Chapter 3 Code Format Convention

Like the first time we learn English writing, we need to know the conventional writing styles and formats in coding as well. This is very important because scripts of good formats would increase their readability. This would save us a lot of time in case of future debugging and maintenance.

This chapter will discuss common practices among most R users.

3.1 Assignment <-

In R, people normally use <- to assign values to object names. In other languages such as Python, people often use =. Although R still understands the value-assignment when you use =, I would still suggest using <- to avoid the chance of confusing your R kernel.

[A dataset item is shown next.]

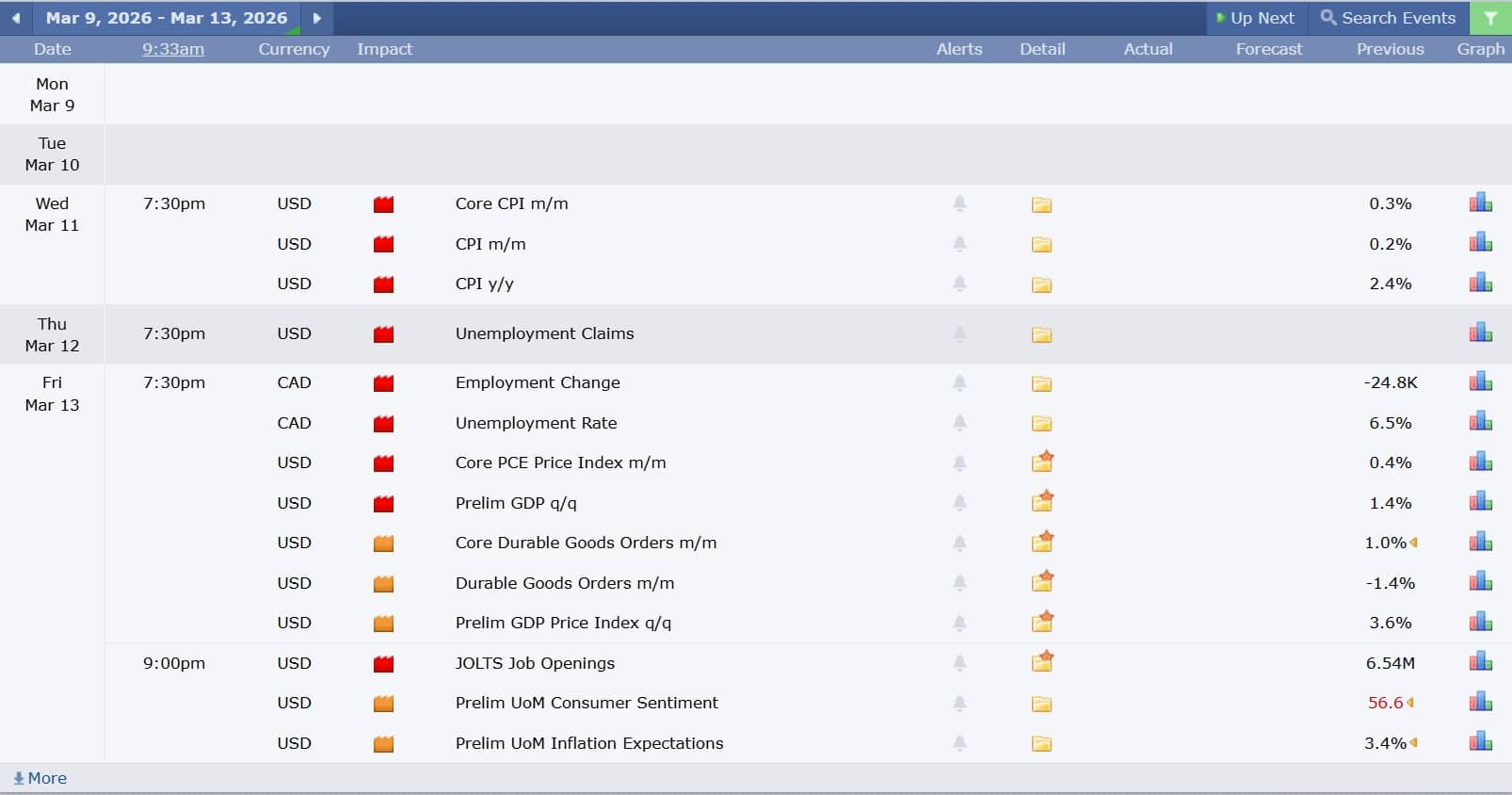Open the graph for Core CPI m/m

[1480, 203]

x1 <- "This is a sentence." ## recommended
x2 = "This is a sentence." ## not recommended
x1
[1] "This is a sentence."
x2
[1] "This is a sentence."

3.2 Comment #

When you write codes, you would need to commit your code extensively. This is very important because we often forget why and how we write it this way. Each line of your R script can include comments by placing any strings after the # character. These comments are ignored by R and are not processed. To improve the readability of your code, you can use additional symbol characters (e.g., - and =) after the # to separate different code chunks.

# ====================
# Variable Assignment
# ====================
x <- "This is a sentence"

# ====================
# Variable Printing
# ====================
x
[1] "This is a sentence"

3.3 Script Naming

When naming your R script files, it is important to use meaningful strings that are composed of alphanumeric characters only. It is not advisable to use Chinese characters.

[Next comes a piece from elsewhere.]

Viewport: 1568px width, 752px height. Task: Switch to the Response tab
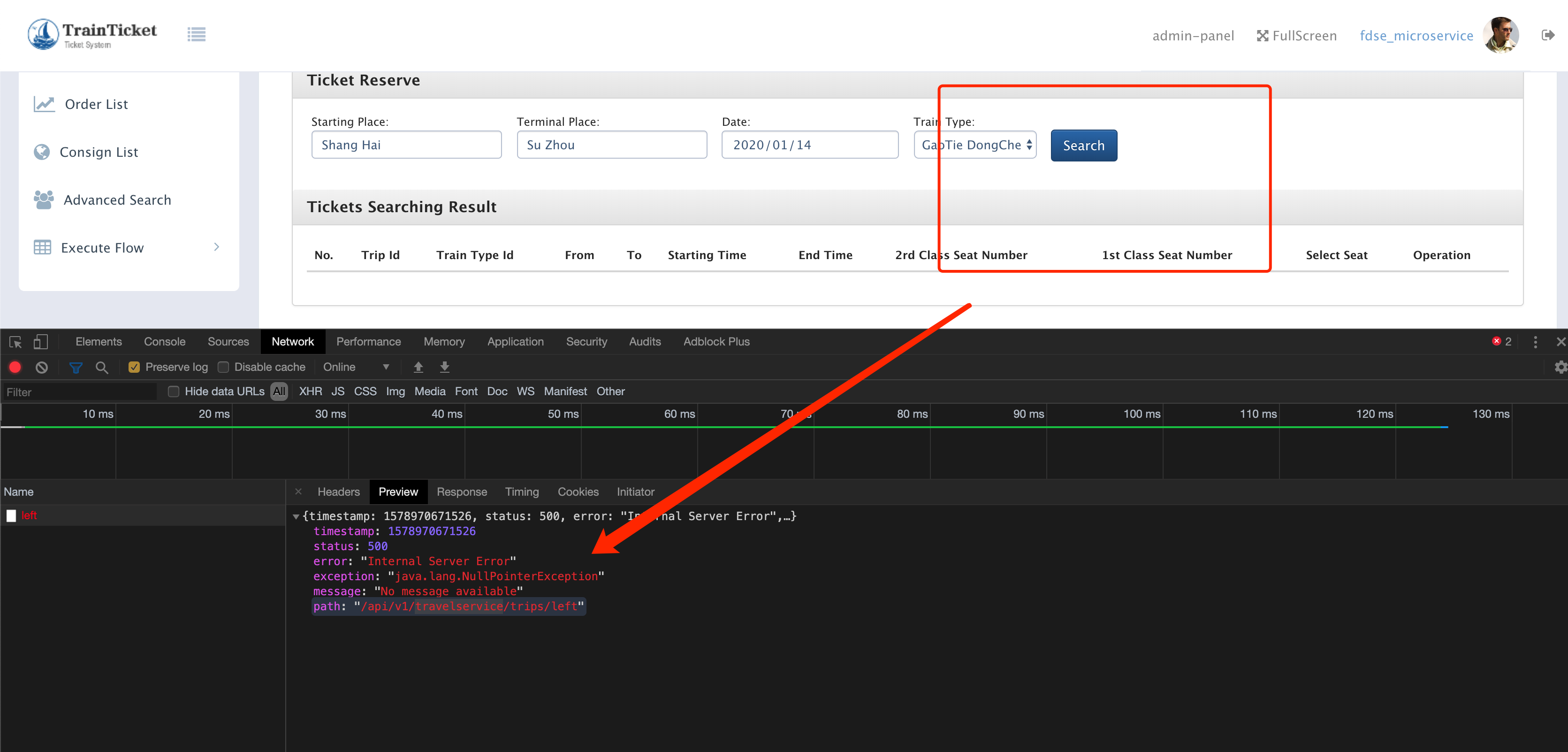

For multi-word names, it is suggested to connect words using a hyphen - to improve readability and avoid any potential confusion. It is important to avoid being overly creative when naming your files to ensure that they are easily identifiable and understood by others.

# Recommended
my-first-script.R
my-first-assignment.R

# NOT Recommended
my first script.R
語料庫assingment1.R

3.4 Object Naming

As you work on your script, you’ll be creating numerous objects. It’s important to take some time to carefully consider how you name each of these objects. Choose names that are both intuitive and meaningful. While it’s tempting to keep names simple for the sake of ease in typing, it’s important to prioritize clarity and ease of understanding.

Here are some principles:

  • Use nouns for the object names (e.g., PTT_corpus)
  • Use verbs for the function names (e.g., generate_ngrams())
  • Connect multiword names with _ (e.g., PTT_corpus_segmented)
  • Avoid using characters/strings that have been used by R (e.g., vector, c, mean, sum, T etc.)

3.5 Whitespace

For operators (i.e., =, +, -, <-), they are usually embraced by white spaces, which would make your script easier to read:

## Recommended
grade_average <- mean(midterm * 0.5 + final * 0.5)

## NOT Recommended
grade_average<-mean(midterm*0.5+final*0.5)

For : and ::, usually we do not put whitespaces around them:

# Recommended
x <- c(1:10)
tidyr::separate()


# NOT Recommended
x <- c(1 : 10)
tidyr :: separate()

: is an expression in R to create a sequence of numbers. For example, c(1:10) is the same as c(1,2,3,4,5,6,7,8,9,10).

:: is an expression to access a particular object/function from a library without having the entire library loaded in your current R environment. For example, tidyr::separate() calls the function separate() from the library tidyr but the other objects in tidyr are still NOT included. You cannot use the other objects defined in tidyr.

When there are two functions with the same name from different libraries in your current R session, it is necessary to explicitly specify the package name in your function call to avoid confusion and ensure the intended function is called.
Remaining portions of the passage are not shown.